== Segment start ==
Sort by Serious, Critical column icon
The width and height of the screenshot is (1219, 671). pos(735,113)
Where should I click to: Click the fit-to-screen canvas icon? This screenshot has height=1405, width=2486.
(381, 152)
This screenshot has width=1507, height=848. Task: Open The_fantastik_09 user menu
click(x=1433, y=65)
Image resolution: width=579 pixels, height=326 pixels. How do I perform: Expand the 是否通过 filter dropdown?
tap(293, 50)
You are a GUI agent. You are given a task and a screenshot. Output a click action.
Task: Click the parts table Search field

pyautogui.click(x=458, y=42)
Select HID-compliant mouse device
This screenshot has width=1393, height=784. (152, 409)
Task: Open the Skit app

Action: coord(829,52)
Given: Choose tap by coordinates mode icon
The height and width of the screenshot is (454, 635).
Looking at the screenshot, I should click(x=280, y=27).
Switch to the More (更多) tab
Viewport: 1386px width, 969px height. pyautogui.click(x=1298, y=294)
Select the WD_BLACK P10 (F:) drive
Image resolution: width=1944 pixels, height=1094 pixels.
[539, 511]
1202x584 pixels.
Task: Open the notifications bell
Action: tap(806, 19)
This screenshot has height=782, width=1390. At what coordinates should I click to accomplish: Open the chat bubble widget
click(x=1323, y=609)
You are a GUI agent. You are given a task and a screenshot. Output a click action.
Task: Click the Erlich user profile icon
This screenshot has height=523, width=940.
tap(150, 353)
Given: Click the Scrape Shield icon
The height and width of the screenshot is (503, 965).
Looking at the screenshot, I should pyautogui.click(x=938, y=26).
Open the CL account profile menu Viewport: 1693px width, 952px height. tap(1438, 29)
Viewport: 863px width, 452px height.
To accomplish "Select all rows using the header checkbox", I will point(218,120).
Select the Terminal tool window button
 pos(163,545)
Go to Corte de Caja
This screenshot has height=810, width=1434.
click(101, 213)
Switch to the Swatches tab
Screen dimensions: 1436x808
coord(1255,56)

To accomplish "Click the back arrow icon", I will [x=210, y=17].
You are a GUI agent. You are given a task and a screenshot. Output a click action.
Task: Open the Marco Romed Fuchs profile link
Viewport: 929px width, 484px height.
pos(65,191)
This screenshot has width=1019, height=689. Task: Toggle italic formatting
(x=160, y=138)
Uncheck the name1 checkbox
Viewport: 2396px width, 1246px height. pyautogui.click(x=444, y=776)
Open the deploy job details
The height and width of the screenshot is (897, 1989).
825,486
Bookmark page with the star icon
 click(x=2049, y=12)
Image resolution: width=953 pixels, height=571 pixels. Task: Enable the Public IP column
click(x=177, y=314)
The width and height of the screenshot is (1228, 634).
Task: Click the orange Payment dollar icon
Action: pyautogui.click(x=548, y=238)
== Segment end ==
» AIM OF THE TASK: When a line of the data holds the string "will", pick it out and copy it.

» COMPLETED EXERCISE:
To accomplish "Select all rows using the header checkbox", I will point(218,120).
To accomplish "Click the back arrow icon", I will [x=210, y=17].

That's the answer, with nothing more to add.